I drink too much, like every night, I guess that’s pretty self destructive. I don’t have any real reason why though, that I know of. Somewhere, surely to fuck, there has to be one though. Everything about me has declined since then, probably my looks are the next to go. Alcoholic men get beer bellies, women get fat hips and thighs. Not looking forward to that, but then, meh.
My views and opinions and most importantly, how I look and approach everything, has also dropped down to a dangerous level of apathy. But that’s the point; I don’t care.
My days are spent in mostly constructive and physically active ways, but this is fueled solely by the motivation of plastering myself with alcohol in the evening.

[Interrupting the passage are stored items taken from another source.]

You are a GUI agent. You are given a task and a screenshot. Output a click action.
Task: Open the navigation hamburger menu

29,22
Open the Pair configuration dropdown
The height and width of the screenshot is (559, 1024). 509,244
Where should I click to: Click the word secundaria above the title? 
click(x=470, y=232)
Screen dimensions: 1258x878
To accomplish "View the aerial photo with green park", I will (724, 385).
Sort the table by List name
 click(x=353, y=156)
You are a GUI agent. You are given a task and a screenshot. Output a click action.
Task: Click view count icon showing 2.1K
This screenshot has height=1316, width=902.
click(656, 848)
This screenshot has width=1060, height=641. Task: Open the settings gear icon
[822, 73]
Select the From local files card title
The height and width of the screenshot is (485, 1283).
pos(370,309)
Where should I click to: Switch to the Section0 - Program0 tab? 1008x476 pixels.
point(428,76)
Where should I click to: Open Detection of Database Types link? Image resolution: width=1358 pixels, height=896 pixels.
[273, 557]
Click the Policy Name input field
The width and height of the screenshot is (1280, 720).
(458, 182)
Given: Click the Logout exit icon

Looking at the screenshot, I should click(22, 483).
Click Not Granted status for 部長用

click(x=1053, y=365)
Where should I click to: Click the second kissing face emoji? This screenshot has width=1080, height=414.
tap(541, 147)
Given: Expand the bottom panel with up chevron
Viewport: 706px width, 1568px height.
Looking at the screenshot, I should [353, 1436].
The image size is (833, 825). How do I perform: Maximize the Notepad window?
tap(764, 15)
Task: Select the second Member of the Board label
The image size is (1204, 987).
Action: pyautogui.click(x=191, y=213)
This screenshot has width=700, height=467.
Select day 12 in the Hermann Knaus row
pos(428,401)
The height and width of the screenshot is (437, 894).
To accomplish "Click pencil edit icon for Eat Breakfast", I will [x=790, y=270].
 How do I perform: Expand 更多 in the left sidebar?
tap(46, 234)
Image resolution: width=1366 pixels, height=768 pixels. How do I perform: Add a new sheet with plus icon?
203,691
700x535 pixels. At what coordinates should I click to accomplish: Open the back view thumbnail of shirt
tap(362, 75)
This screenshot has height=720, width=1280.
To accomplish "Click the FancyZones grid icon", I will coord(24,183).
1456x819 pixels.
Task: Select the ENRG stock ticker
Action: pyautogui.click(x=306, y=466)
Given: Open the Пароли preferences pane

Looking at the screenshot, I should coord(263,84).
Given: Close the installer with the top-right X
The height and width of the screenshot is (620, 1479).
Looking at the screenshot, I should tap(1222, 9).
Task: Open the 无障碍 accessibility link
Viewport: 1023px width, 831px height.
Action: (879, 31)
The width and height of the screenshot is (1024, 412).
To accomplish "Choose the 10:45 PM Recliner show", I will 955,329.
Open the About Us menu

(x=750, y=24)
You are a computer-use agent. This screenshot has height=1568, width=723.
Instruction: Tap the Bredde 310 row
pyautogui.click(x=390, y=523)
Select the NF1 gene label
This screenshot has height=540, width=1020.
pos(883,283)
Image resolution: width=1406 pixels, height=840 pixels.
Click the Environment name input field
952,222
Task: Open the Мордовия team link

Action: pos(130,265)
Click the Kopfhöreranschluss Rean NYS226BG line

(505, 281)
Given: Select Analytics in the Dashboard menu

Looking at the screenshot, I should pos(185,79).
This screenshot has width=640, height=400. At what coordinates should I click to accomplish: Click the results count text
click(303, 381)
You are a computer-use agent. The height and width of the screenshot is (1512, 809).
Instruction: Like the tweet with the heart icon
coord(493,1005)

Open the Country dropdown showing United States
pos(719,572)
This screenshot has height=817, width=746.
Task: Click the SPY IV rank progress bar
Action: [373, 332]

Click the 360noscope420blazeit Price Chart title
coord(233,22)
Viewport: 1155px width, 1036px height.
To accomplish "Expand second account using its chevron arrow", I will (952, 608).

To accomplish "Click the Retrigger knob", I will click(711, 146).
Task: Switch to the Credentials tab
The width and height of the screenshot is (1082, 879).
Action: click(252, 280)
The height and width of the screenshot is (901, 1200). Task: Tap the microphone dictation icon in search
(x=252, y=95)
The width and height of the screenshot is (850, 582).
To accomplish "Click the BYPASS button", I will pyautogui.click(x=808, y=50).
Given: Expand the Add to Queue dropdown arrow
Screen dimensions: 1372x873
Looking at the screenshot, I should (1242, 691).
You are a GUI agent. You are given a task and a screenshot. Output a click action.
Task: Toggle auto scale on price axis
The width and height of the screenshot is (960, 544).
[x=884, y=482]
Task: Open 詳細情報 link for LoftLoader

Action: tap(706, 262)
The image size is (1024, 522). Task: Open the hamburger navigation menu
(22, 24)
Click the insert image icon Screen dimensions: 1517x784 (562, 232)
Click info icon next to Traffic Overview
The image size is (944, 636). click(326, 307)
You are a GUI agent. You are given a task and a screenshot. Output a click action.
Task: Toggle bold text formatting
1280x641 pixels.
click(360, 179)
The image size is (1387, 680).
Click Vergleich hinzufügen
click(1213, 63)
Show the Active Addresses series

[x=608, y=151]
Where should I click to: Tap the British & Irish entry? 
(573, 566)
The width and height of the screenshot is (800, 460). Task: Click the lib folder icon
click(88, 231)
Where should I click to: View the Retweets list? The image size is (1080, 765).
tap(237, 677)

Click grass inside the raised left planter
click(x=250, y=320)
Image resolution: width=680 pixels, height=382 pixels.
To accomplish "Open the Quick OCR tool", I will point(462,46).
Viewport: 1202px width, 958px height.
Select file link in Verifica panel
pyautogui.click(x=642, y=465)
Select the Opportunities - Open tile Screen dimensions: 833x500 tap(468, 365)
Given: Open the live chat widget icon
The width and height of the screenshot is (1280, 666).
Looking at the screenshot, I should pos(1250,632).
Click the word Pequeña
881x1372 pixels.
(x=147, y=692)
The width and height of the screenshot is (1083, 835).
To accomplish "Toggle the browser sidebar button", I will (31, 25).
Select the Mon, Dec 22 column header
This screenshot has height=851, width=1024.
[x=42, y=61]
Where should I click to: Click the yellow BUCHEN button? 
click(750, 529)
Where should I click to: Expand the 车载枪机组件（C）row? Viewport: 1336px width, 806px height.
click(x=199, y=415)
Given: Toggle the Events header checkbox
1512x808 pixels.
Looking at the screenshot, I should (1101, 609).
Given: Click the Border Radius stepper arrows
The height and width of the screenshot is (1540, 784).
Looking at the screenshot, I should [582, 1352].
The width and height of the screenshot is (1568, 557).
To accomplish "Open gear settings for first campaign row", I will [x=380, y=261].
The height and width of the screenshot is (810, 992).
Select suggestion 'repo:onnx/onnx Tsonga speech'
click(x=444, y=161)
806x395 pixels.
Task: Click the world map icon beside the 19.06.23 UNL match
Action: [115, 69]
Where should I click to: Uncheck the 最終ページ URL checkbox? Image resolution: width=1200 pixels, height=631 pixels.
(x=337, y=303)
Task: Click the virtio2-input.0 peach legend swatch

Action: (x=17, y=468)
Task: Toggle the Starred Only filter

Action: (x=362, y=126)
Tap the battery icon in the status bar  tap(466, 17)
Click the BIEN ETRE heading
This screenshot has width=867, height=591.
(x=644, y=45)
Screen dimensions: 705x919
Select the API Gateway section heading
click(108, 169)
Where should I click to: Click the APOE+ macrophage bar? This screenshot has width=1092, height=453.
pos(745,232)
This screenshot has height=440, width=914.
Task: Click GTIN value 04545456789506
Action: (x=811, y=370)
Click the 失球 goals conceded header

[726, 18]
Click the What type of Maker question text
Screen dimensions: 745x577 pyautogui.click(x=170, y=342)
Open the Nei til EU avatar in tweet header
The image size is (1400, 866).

trailsillustrated's avatar

@Neizvestnaya yours is my favourite story so far. A week paid to think about it? what a company

Neizvestnaya's avatar

@trailsillustrated: I was paying all my bills, paying off my partner’s school loans, had a company provided car with gas included, was taking a 3-day trip out of town each month to gorgeous romantic spots, etc. What a fool I was, arrrrrrrrrrrrrgh!

JenniferP's avatar

I got into the partying lifestyle as a teen but put that behind me a long time ago.